Putting ‘Good Fire’ to Work

New research published this week from fire scientists at UC Berkeley underscores the truth that “good fire” in a forest protects against “bad fire.”

The authors examined half a century of data from areas of Yosemite, Sequoia, and Kings Canyon National parks, where — starting back in the Nixon administration — most naturally sparked fires have been allowed to burn. The authors found that in these basins fires are “self-limiting,” — burning themselves out before they get too big — meanwhile, the streams have more water in them and plant life is more diverse.

The researchers characterize this as a “triple win,” not the sort of language you typically find in research about wildfire and warming temperatures.

Yes, we are in a terrifying age of climate change, which is lengthening the fire season and drying plants to the point where they are primed to burn. But the researchers point out that in Yosemite’s Illilouette Creek Basin, fires have not increased in size and severity, thanks to the allowance of natural fire.

“So there are some places in California where we can look at and say, ‘Wow, it does work,’” says senior author Scott Stephens.
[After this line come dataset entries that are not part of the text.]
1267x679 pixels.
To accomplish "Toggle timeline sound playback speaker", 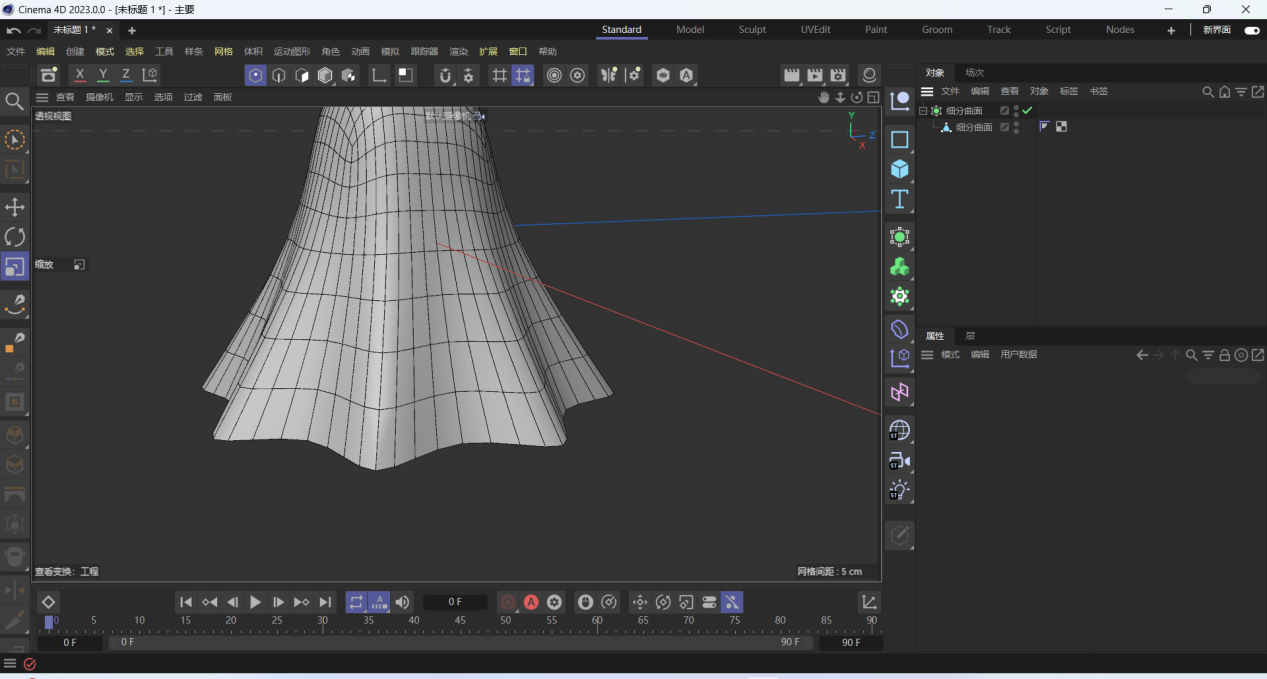I will point(402,602).
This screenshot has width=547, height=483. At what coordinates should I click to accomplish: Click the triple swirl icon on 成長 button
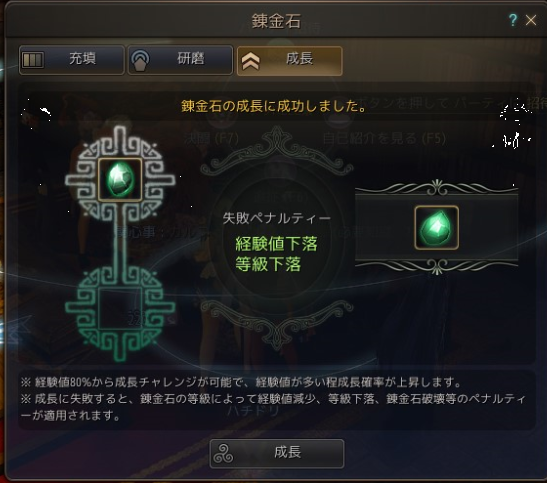click(x=225, y=453)
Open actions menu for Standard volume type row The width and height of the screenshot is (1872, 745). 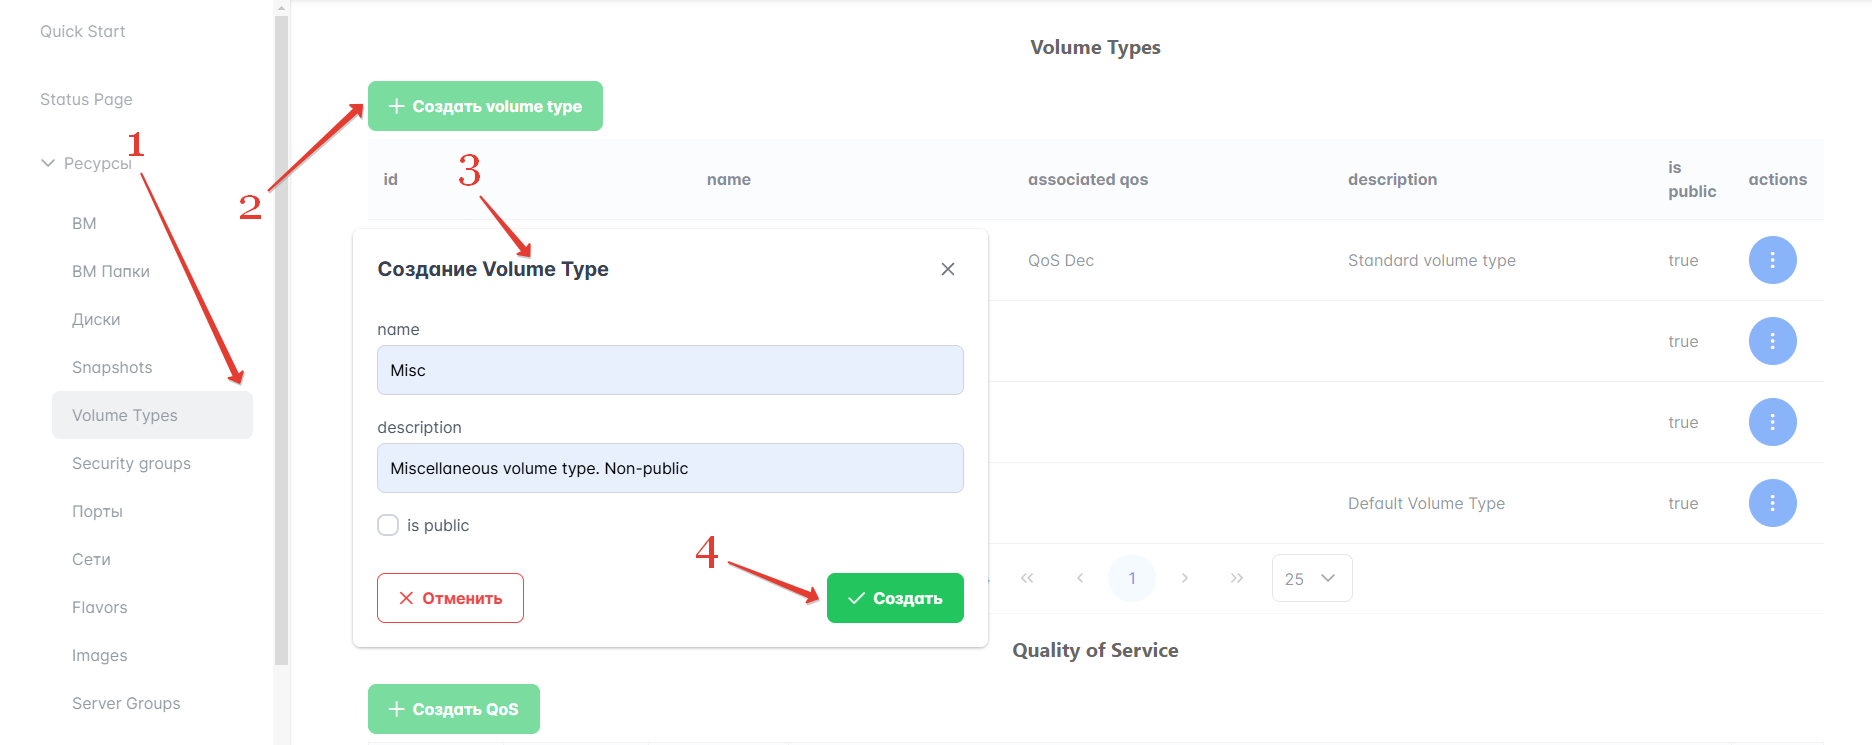1772,260
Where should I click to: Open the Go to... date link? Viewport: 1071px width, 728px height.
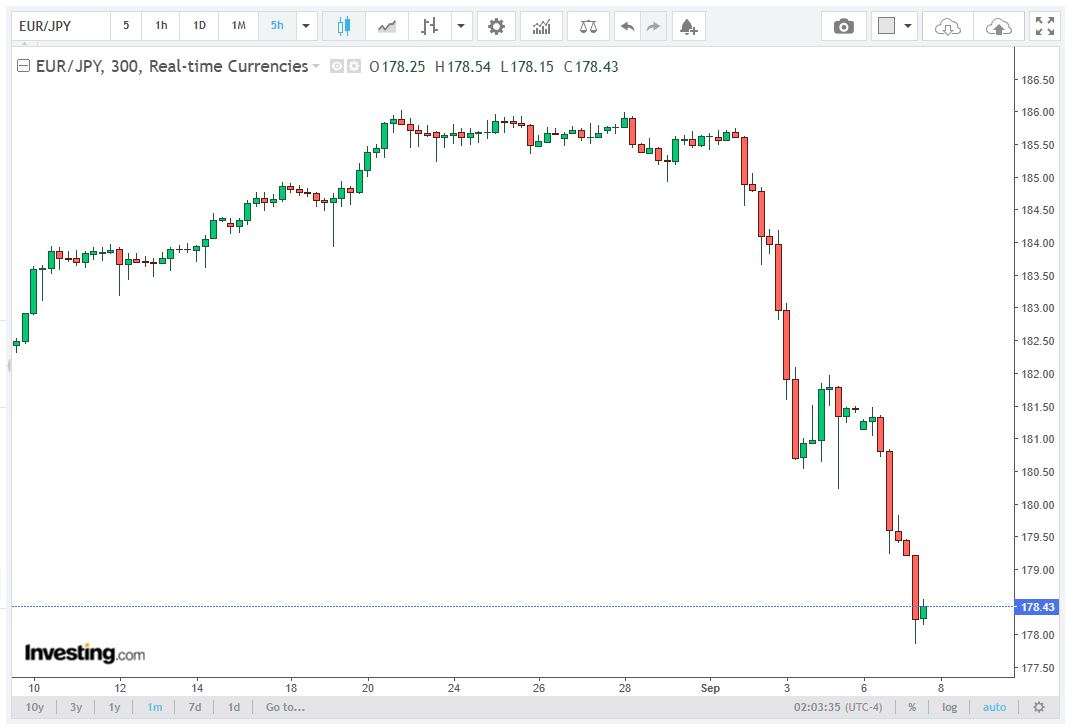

But, he says, these fires have been allowed to burn in these areas since the ’70s.

Now, in 2020, the rest of California’s forests have had an extra half century to transform, becoming even more overgrown, with loads of extra wood to burn.

Changes at the Forest Service

This summer the Forest Service, which oversees 20 million acres of California’s forested lands, ditched this approach of “managed fire” — allowing fires to burn that don’t seem to pose a threat to people and infrastructure.

After pressure from politicians on both sides of the aisle, including  Gov. Gavin Newsom, the agency’s new chief, Randy Moore, said in an Aug. 2 letter to staff that they will not use managed fire to improve forest health and will make any prescribed burnings subject to additional approval until further notice. This would normally be decided, not at the national level, but district by district.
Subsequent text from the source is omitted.